“None of my rules apply to him,” she snapped, frustrated at Camille for bringing up everything Fallon already knew. She knew Rafe had found a way to slip through the cracks, causing her to break her well-constructed rules—and it worried her. “He’s found a way to break them, Cam. He slept over, took me to a cookout, and somehow managed to get me to spend the night in his bed.”
A pleased grin curled on Camille’s red lips. “Good. You needed someone to break your damn rules. I never liked your rule book anyway. You need a little fun and attention from a man.”
“Since when have you known me to need anything from anyone?” she challenged.
Camille leaned forward in her seat and sharpened her eyes on Fallon. “That’s exactly the problem, Fallon. Everyone needs something—someone. It’s time you let yourself love. Or hell, at least let yourself want. You need this. And it’s time you let someone need you.”
Let someone need her? She’d need to let someone in, completely in. Not just within arm’s length. She’d have to break down the remaining walls that were still holding her together. And she just couldn’t do that.
“So what time are auditions?” she asked, changing the subject. But Camille was used to her antics.
Cam shook her head in mock defeat and rolled her eyes. It looked like Fallon was off the hook, at least for now. The one thing she had playing in her favor was that, like Fallon, Camille didn’t mess around when it came to the clubs. “Auditions start this afternoon at three. You’ll teach the girls the group number; then they’ll audition it as a whole tomorrow morning. Then your talented butt is going to hire my choreographer. I’ve got three lined up for auditions tomorrow after the girls perform their solo routines for you.”
“You’re making them do their solo numbers again?” she asked.
“Yep. I want your opinion. These girls here are no joke, sweets. They remind me a lot of you. They’re talented. We can take Velour to a whole new level here.” She beamed. Her excitement was tangible and Fallon couldn’t help but reciprocate it.
Standing up, Camille made her way to the solarium. “Come on, sweets. Go get ready for auditions and we’ll grab lunch before we go to the club.”
Typical Cam, always on the go. That woman didn’t stop or slow down for anyone. More than likely the reason her apartment looked like a showroom instead of a home.
“And, Fallon,” she said, her steps halting as she spun back around to face her. “We’ve both become experts on the way a man looks when he wants something. But Rafe, baby—that man didn’t just look at you like he wanted you right then and there in the middle of the road in every delicious way a man could want a woman. He looked at you like he needed you. In the way a woman wants to be needed. In the way a woman deserves to be needed. And, baby, I’d say that man is exactly what you need.”
CHAPTER NINETEEN
Stubbing out the cherry of his cigarette in the ashtray on the small wicker table, Rafe leaned back in the old wooden rocking chair on the front porch and crossed his ankle over his knee. He’d finally talked to Leo that morning, and the guy sounded rough. Rafe didn’t know what was going on with him, and he was pretty positive that Leo wouldn’t tell him either. And that shit didn’t sit well with him.
“Hey, kid,” his dad said, pushing through the screen door.
Lifting his head, he nodded. “Hey, old man.”
He handed Rafe a beer. “You waiting on that woman of yours?” He grunted as he sat down in the rocking chair on the other side of the wicker table and pulled a Marlboro Red from the front pocket of his T-shirt.
“Eh, I’m just thinking.”
“Not a whole lotta good thinking does for a man, Rafael.”

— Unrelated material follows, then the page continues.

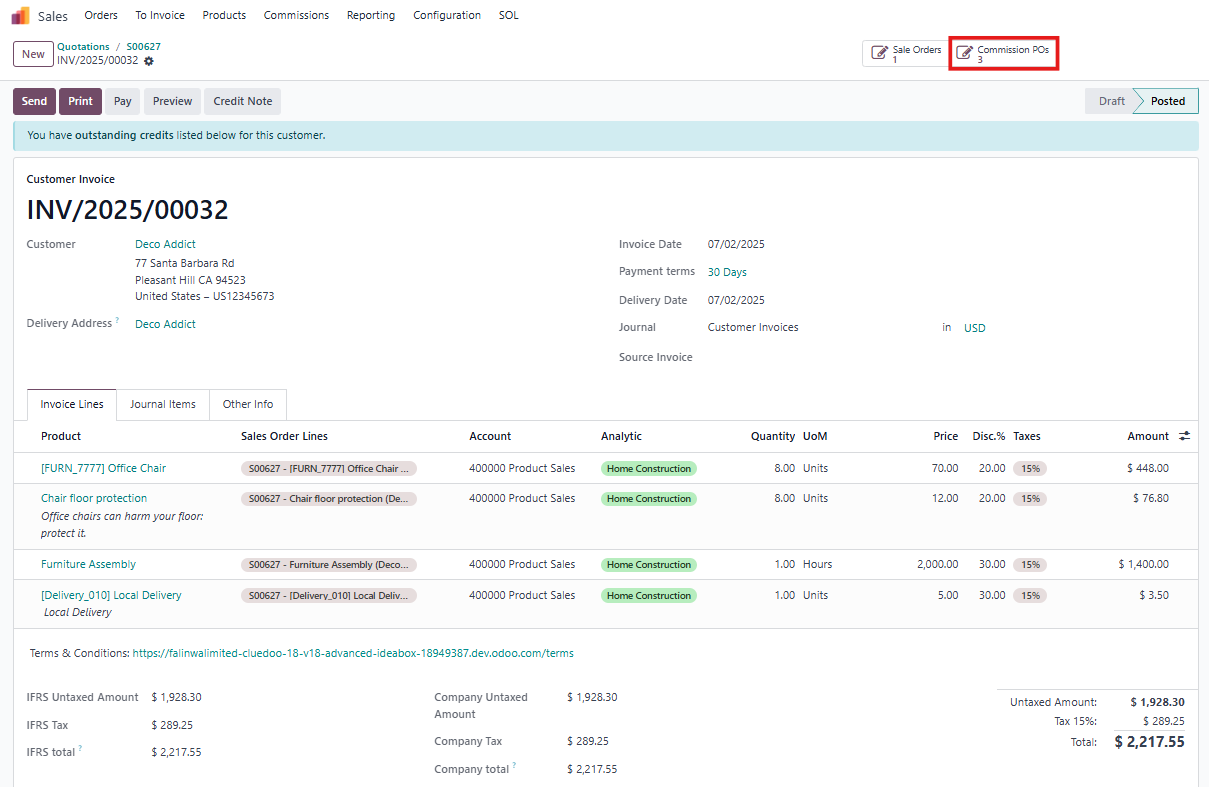Open the Sale Orders smart button
1209x787 pixels.
click(905, 54)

He inhaled a fortifying breath and blew it out. His dad was right. Unless Leo wanted to talk to him about whatever the fuck was going on, there was nothing Rafe could do. His brother was a grown man. And thinking about what he could or couldn’t do to help him wouldn’t do him any good.
“You’re a wise man when you want to be, Pop.”
His dad took a long drag from his cigarette, the cherry quickly burning the paper closer to his fingers. “I’m a wise man all the time—you shits just have selective hearing.”
Laughing, Rafe nodded in agreement.
“So you gonna tell me about this woman you and your brother bribed into coming here?”
“What do you want to know? Because I don’t know a whole lot,” he admitted. Of course, that wasn’t completely true. He knew the way her body looked astride him, the way her mouth tasted, and the breathy sounds she made when his face was between her thighs. He also knew that whatever was between them was heavy; it was insane, and fast, and uncontrollably real.